Il s'agit ici d'un modèle unique. Il fut commandé à Georges Planchet en 1850 par le compositeur autrichien Zeuder Wilheim en exil à Paris. Le célèbre musicien affirmait «fertiliser son lyrisme» en épiant les lavandières du Faubourg Saint-Antoine qui «entonnaient des mélopées pathétiques en se livrant à de singulières contorsions». C'est du reste en grattant les cordes de ce judas sonore, à la recherche de justes euphonies, qu'il composa Le Ballet des Nuits Orientales (1854) et La Rose de la Banquise (1860).

 

 

 


Le judas portatif pour couple 


C'est en célébrant le mariage de sa fille, en mai 1857, que Georges Planchet eut l'idée de créer un nouveau judas à l'intention des couples.
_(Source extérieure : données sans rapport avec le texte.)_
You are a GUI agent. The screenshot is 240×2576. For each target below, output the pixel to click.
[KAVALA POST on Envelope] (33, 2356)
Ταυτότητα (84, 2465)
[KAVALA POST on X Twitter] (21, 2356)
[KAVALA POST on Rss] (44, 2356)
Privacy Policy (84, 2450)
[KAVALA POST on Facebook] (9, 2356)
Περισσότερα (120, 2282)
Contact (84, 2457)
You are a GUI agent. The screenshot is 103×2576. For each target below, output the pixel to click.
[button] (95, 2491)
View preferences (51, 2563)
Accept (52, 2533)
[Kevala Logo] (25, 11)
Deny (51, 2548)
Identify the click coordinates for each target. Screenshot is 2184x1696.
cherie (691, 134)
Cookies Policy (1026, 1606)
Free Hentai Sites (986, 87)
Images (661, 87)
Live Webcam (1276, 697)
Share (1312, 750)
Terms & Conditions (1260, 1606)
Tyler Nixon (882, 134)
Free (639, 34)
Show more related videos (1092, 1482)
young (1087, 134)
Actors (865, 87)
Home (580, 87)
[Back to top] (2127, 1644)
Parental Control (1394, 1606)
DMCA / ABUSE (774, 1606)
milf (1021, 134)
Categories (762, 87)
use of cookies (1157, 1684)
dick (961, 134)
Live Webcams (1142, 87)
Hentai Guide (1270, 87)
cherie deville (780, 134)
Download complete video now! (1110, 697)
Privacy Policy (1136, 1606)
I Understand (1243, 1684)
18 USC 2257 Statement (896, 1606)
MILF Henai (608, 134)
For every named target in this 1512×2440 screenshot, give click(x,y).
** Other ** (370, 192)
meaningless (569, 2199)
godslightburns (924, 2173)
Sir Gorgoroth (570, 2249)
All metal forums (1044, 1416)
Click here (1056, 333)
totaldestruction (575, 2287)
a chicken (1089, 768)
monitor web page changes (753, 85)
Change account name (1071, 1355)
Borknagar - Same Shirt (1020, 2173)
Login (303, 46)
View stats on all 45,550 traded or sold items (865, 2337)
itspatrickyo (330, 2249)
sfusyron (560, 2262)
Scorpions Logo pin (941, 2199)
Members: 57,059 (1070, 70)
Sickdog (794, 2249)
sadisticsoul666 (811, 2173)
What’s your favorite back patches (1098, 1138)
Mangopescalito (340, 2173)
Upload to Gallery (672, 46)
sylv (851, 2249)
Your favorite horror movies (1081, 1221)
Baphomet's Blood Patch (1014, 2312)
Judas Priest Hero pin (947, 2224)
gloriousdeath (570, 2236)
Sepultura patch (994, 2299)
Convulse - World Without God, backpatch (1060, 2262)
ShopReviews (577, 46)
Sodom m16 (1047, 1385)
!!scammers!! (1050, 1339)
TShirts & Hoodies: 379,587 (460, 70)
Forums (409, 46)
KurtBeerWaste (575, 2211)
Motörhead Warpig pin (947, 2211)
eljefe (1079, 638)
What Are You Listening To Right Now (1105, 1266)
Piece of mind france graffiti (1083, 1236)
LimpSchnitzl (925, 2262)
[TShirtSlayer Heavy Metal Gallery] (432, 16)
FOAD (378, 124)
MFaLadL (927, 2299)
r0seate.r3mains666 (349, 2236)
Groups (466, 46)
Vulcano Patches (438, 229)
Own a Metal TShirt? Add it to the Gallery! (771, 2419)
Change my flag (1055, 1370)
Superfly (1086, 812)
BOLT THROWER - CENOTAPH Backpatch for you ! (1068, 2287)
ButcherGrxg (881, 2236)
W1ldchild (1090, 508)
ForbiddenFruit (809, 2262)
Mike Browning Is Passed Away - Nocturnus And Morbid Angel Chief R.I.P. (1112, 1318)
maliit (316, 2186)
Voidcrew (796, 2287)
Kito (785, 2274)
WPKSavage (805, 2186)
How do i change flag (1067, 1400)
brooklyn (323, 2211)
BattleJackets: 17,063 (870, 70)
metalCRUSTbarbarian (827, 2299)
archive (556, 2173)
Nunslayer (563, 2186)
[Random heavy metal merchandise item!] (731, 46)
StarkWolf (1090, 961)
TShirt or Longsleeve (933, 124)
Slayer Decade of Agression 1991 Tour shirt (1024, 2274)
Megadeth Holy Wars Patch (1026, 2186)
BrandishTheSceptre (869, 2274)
Il fut décidé que ce modèle allait être constitué par deux judas reliés entre eux au moyen d'une charnière de cuir, s'ouvrant et se fermant à la manière d'un livre. Lucile (l'épouse de Planchet), qui jamais n'intervenait lorsqu'il s'agissait d'élaborer les croquis, souhaita cette fois apporter sa touche: afin de symboliser l'amour conjugal elle suggéra, à bon escient, que «donner la forme d'un coeur aux deux volets serait assurément du plus bel effet». Peut-être ce détail fut-il à l'origine du succès qui accompagna la carrière de ce judas, car non seulement il séduisit les époux mais aussi les amants et maîtresses, les frères et soeurs et bien d'autres duo désireux de partager ensemble une même passion.  C'est en raison de son «travail visant à l'union et à la communion des hommes et des femmes dans une tâche partagée» que Planchet reçu la Croix de Saint Félix des mains même de l'archevêque de Clairvaillant (1861).

 

 

 

Le trou de serrure de voyage

Outre le Judas portatif, Georges Planchet inventa le Marteau à frapper d’impuissance, les Pinces à saisir l’occasion et le Trou de Serrure de Voyage. Ce dernier, sorti en 1856, permettait aux voyeurs sans logis de lorgner en «tout lieu et toute circonstance comme à travers le vrai trou de serrure d'une vraie porte».